— Exercise —
Find the line containing "Task: Click the eject", then print it and each following line through the end of the records, exactly and with nothing added; leave out any pictures.
====
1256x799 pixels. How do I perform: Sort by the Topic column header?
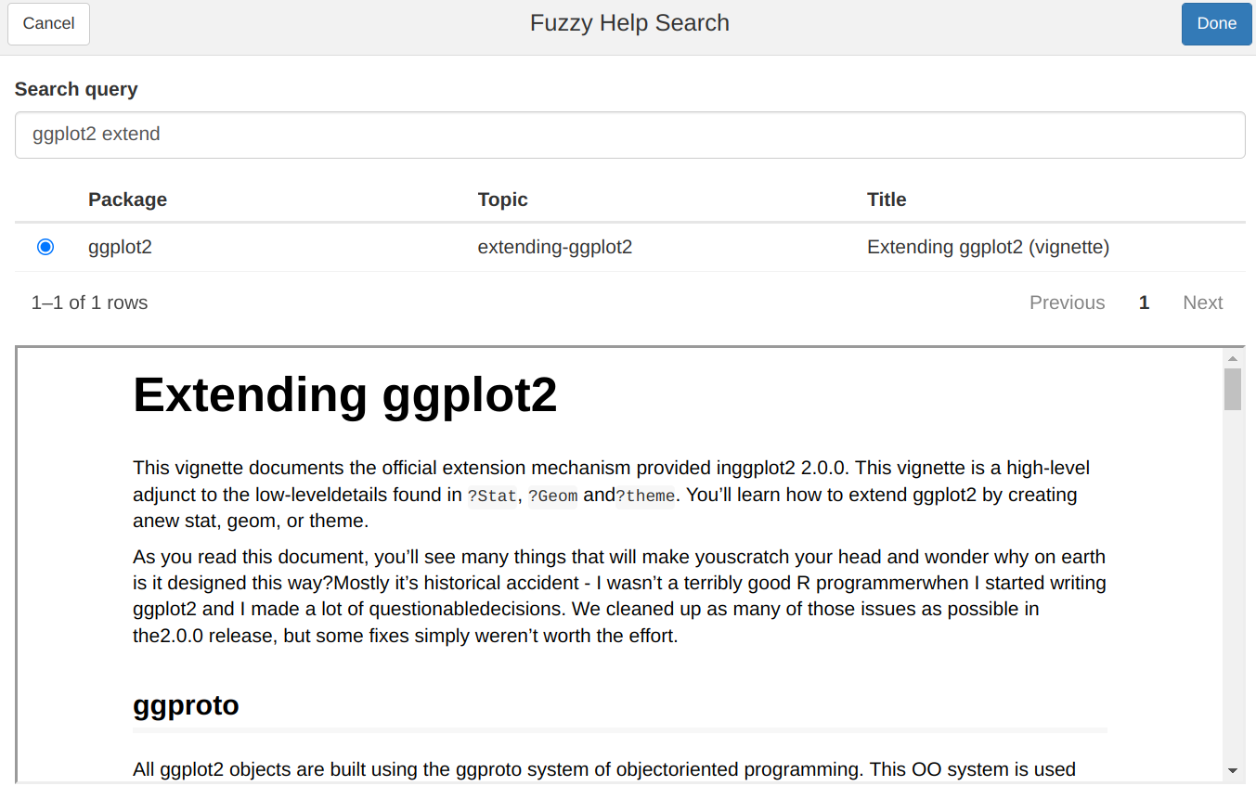pyautogui.click(x=502, y=200)
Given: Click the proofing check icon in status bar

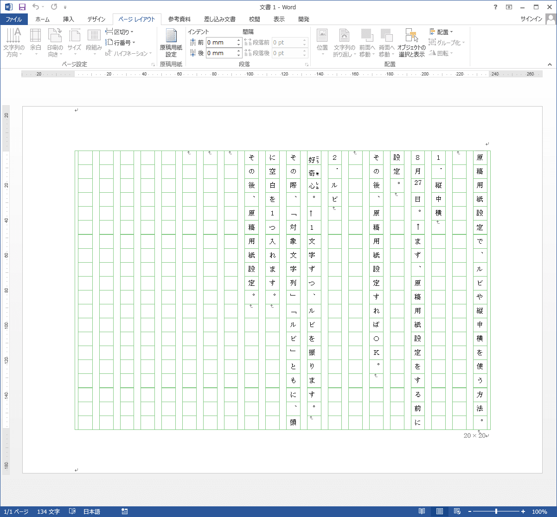Looking at the screenshot, I should pyautogui.click(x=72, y=511).
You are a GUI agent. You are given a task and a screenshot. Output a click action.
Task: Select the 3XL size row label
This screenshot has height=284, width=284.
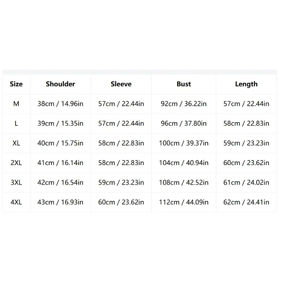tap(16, 182)
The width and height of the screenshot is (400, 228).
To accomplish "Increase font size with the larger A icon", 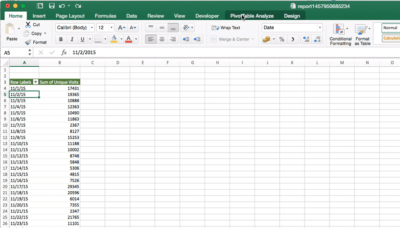I will coord(121,28).

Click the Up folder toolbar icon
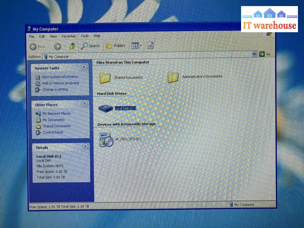pyautogui.click(x=72, y=46)
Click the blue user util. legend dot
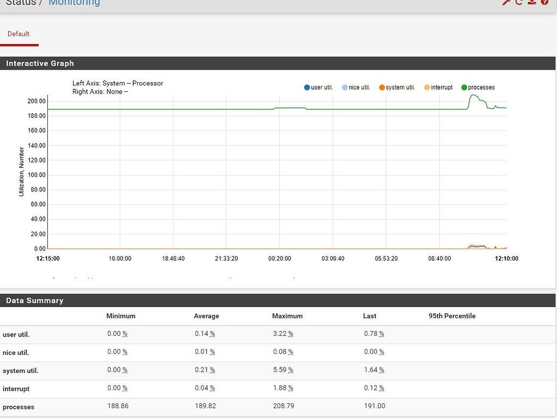This screenshot has width=557, height=418. 307,87
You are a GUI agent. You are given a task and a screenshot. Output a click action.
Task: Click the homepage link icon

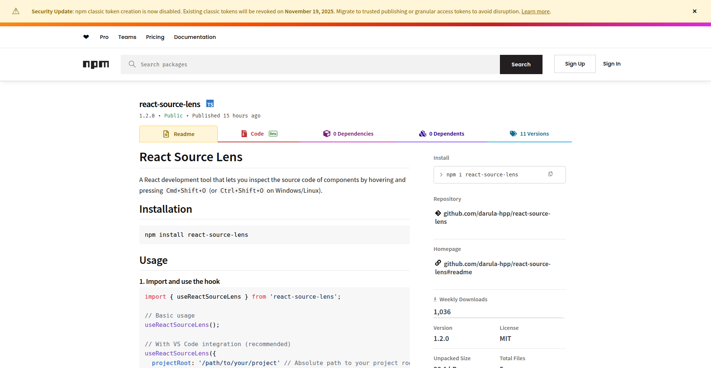[x=438, y=263]
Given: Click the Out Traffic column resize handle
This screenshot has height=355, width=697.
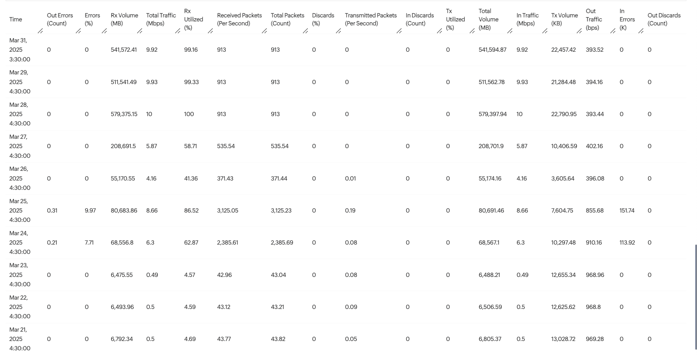Looking at the screenshot, I should point(613,31).
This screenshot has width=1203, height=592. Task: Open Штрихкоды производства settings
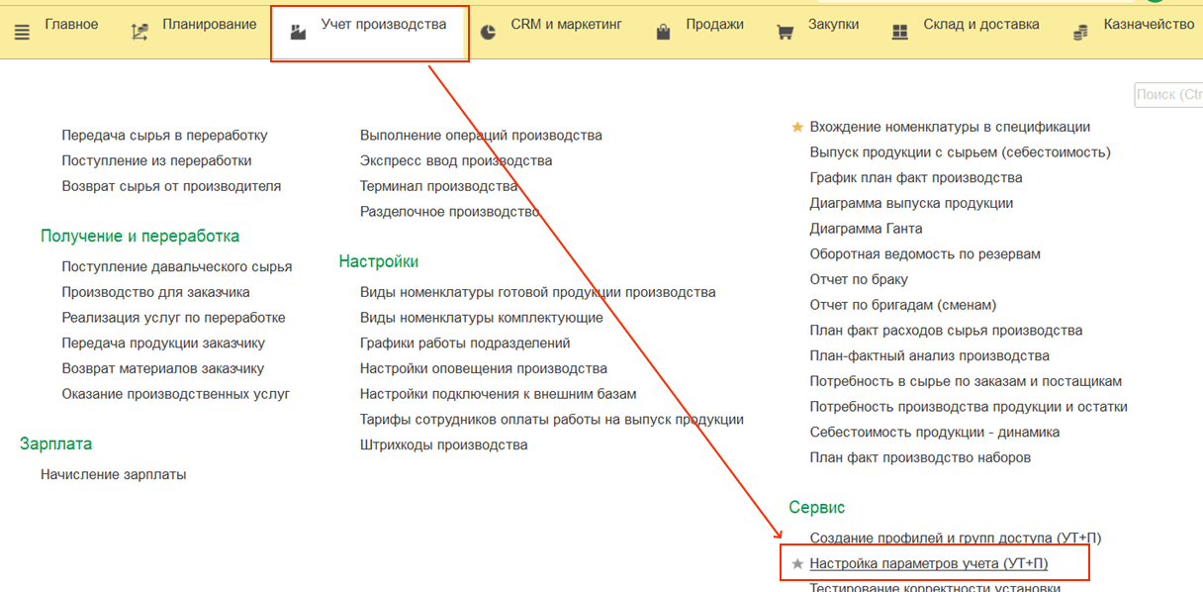(443, 444)
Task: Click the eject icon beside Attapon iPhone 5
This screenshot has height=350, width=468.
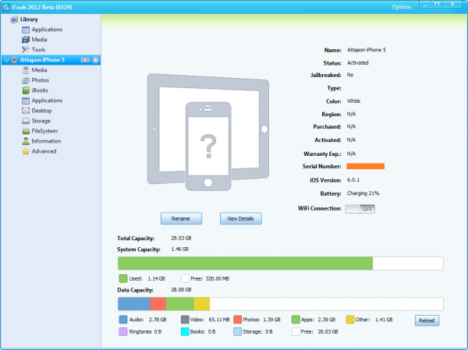Action: [x=95, y=59]
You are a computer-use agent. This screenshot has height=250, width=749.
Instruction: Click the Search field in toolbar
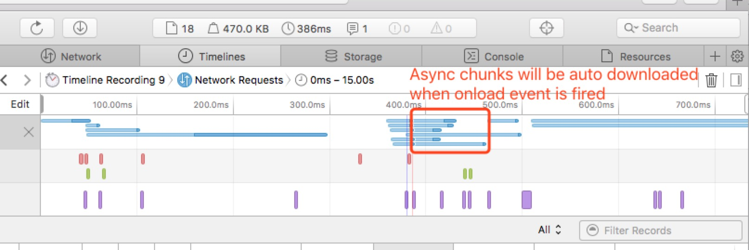(x=678, y=28)
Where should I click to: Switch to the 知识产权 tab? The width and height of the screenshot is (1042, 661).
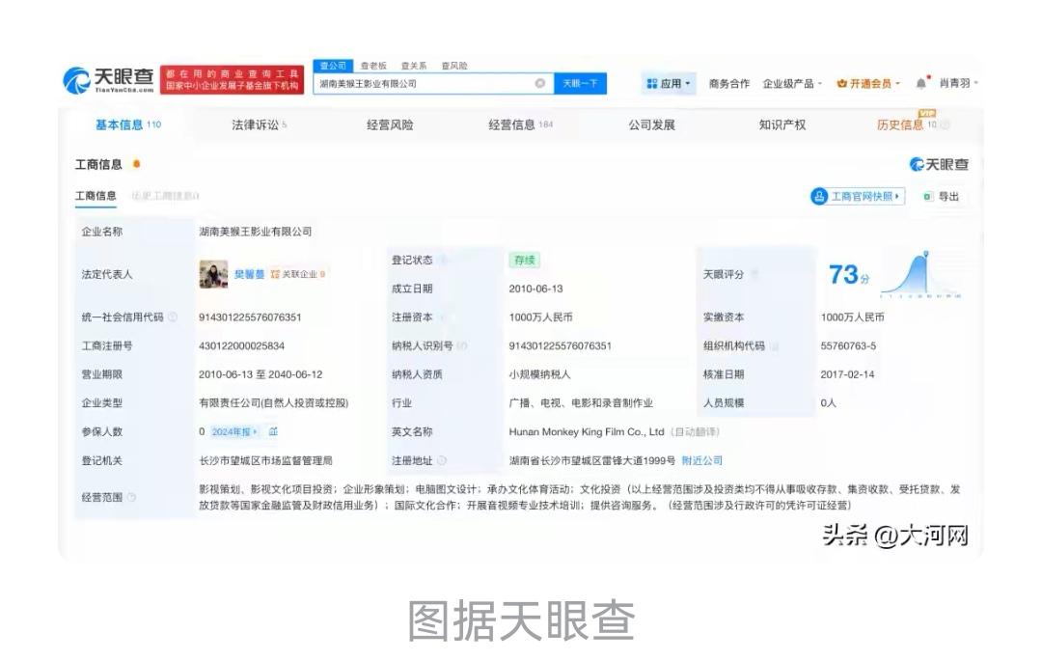coord(782,124)
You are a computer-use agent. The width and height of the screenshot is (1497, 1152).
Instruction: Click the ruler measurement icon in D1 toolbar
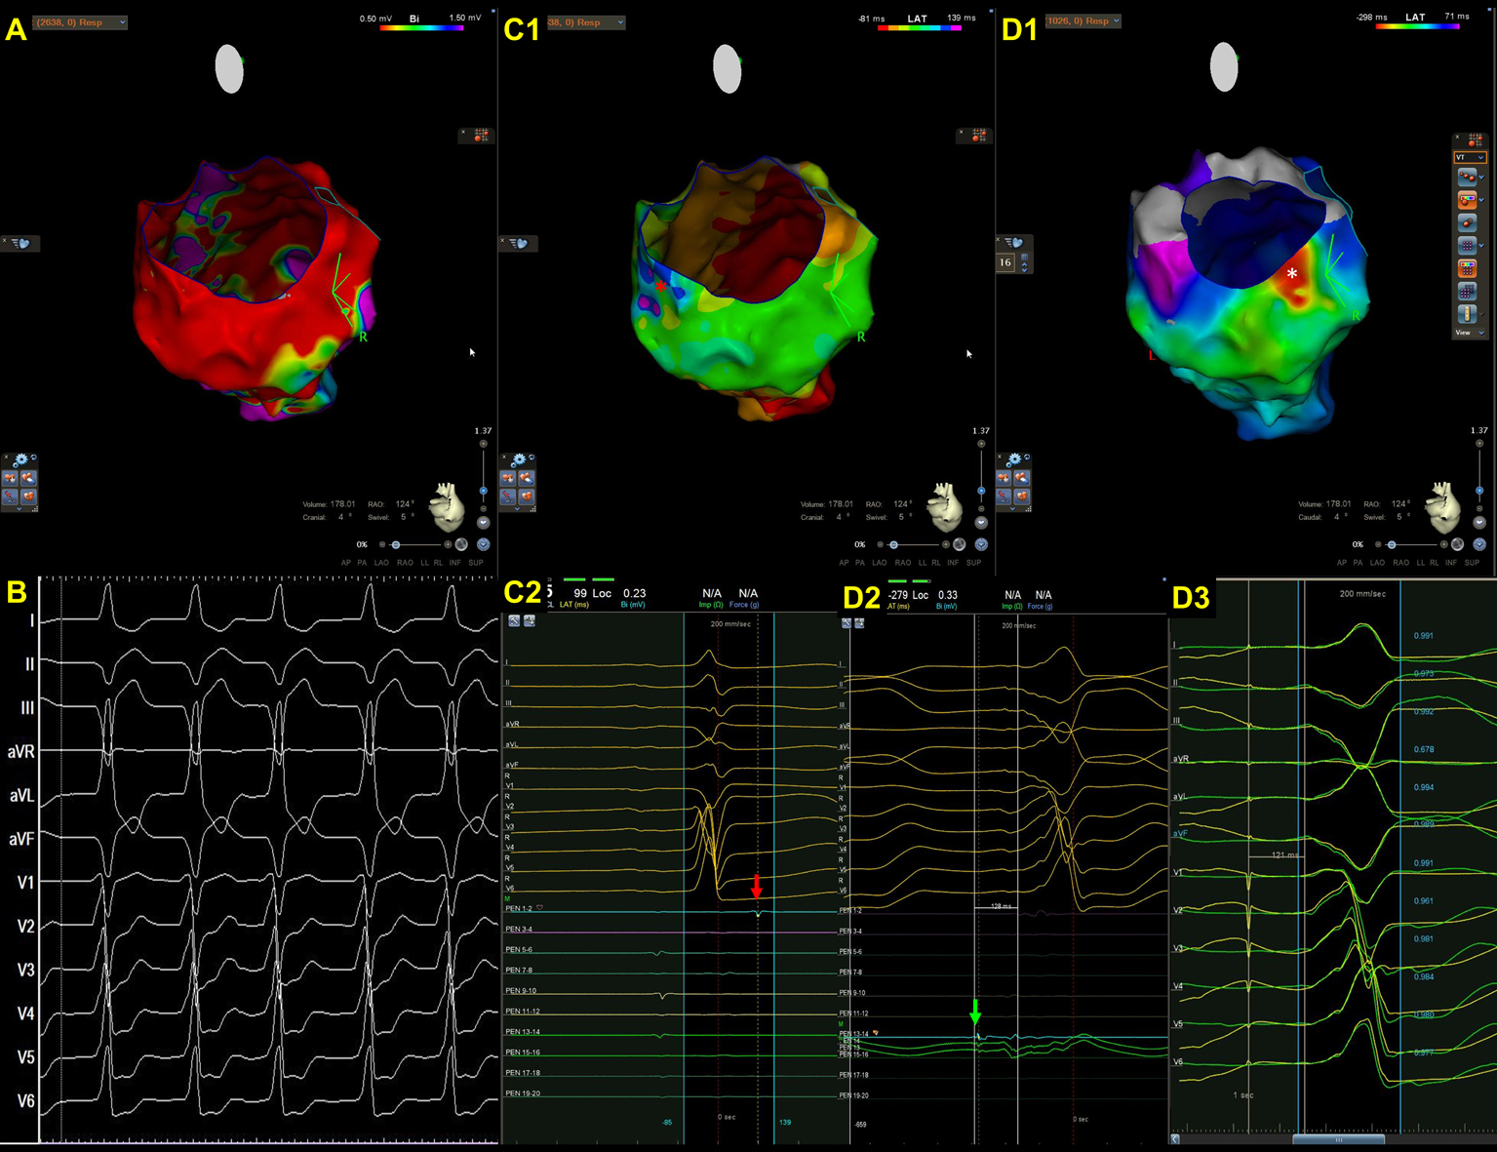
====
— Answer to this task —
Task: Click the eject icon beside Attapon iPhone 5
This screenshot has height=350, width=468.
Action: [x=95, y=59]
You are a computer-use agent. This screenshot has height=250, width=749.
Instruction: Click the Search field in toolbar
(x=678, y=28)
Where should I click to: Switch to the 知识产权 tab? The width and height of the screenshot is (1042, 661).
coord(782,124)
You are a computer-use agent. The width and height of the screenshot is (1497, 1152).
Instruction: Click the ruler measurement icon in D1 toolbar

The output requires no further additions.